## Exercise aim
Set down, character for character, everything in the records below from the line holding "FAQ (996, 1165)" down to the line holding "Campus Life (26, 1865)", and no other line.

## Material supplied

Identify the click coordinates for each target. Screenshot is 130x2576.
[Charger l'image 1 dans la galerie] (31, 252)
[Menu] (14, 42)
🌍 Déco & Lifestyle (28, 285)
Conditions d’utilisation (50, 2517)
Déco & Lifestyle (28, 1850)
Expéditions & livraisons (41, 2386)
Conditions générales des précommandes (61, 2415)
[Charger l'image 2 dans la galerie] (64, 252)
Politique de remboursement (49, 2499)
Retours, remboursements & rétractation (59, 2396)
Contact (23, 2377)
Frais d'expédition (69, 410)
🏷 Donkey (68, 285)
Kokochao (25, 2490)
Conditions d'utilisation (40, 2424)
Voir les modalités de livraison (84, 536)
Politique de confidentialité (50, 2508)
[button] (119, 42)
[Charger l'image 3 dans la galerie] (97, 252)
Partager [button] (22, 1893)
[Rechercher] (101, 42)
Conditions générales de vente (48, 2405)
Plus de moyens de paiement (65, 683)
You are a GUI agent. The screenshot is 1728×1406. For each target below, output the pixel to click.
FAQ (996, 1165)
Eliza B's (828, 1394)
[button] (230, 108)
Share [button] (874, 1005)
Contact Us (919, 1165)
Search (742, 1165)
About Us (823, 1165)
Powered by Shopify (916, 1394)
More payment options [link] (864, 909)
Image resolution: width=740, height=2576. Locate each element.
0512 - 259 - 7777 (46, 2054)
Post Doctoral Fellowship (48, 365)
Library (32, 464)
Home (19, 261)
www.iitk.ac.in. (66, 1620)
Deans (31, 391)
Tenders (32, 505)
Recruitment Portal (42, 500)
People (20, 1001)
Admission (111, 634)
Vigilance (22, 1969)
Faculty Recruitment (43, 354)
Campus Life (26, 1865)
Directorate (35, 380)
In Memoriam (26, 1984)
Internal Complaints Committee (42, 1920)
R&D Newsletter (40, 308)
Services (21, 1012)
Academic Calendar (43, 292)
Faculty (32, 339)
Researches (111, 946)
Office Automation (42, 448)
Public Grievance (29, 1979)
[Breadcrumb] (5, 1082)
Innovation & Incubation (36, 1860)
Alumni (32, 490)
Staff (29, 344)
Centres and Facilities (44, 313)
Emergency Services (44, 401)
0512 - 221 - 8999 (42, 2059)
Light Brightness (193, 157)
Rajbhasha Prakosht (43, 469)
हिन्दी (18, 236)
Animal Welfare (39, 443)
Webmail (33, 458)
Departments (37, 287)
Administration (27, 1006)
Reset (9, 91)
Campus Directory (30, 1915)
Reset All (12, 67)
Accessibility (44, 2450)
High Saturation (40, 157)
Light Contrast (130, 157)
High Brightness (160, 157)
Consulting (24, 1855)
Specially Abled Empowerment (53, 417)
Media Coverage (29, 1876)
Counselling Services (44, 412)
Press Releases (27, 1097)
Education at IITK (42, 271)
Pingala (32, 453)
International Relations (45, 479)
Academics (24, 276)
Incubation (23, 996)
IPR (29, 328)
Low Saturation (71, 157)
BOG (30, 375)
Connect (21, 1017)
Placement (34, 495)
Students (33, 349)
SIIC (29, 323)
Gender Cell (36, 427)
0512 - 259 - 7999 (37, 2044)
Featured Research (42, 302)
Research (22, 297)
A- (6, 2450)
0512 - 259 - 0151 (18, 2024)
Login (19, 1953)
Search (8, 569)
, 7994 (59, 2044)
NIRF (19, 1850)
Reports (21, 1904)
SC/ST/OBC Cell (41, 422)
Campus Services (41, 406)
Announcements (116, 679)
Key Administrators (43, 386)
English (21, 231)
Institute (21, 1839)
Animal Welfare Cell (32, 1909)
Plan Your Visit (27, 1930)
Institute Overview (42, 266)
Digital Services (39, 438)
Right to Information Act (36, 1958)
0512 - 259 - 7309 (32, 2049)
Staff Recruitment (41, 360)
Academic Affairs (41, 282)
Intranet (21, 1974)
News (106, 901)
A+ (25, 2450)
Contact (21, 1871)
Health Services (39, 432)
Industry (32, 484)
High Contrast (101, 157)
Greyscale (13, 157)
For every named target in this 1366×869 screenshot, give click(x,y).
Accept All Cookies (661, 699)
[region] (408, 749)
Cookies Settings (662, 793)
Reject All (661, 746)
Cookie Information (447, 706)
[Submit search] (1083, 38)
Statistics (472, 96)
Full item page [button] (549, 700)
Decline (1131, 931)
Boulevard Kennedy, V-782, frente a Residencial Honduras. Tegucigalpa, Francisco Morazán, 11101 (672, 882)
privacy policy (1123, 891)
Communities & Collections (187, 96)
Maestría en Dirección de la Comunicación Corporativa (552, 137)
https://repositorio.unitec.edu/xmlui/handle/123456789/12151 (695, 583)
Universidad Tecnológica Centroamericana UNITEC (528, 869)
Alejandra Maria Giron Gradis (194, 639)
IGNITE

## Final answer
FAQ (996, 1165)
Eliza B's (828, 1394)
[button] (230, 108)
Share [button] (874, 1005)
Contact Us (919, 1165)
Search (742, 1165)
About Us (823, 1165)
Powered by Shopify (916, 1394)
More payment options [link] (864, 909)
Image resolution: width=740, height=2576. Locate each element.
0512 - 259 - 7777 (46, 2054)
Post Doctoral Fellowship (48, 365)
Library (32, 464)
Home (19, 261)
www.iitk.ac.in. (66, 1620)
Deans (31, 391)
Tenders (32, 505)
Recruitment Portal (42, 500)
People (20, 1001)
Admission (111, 634)
Vigilance (22, 1969)
Faculty Recruitment (43, 354)
Campus Life (26, 1865)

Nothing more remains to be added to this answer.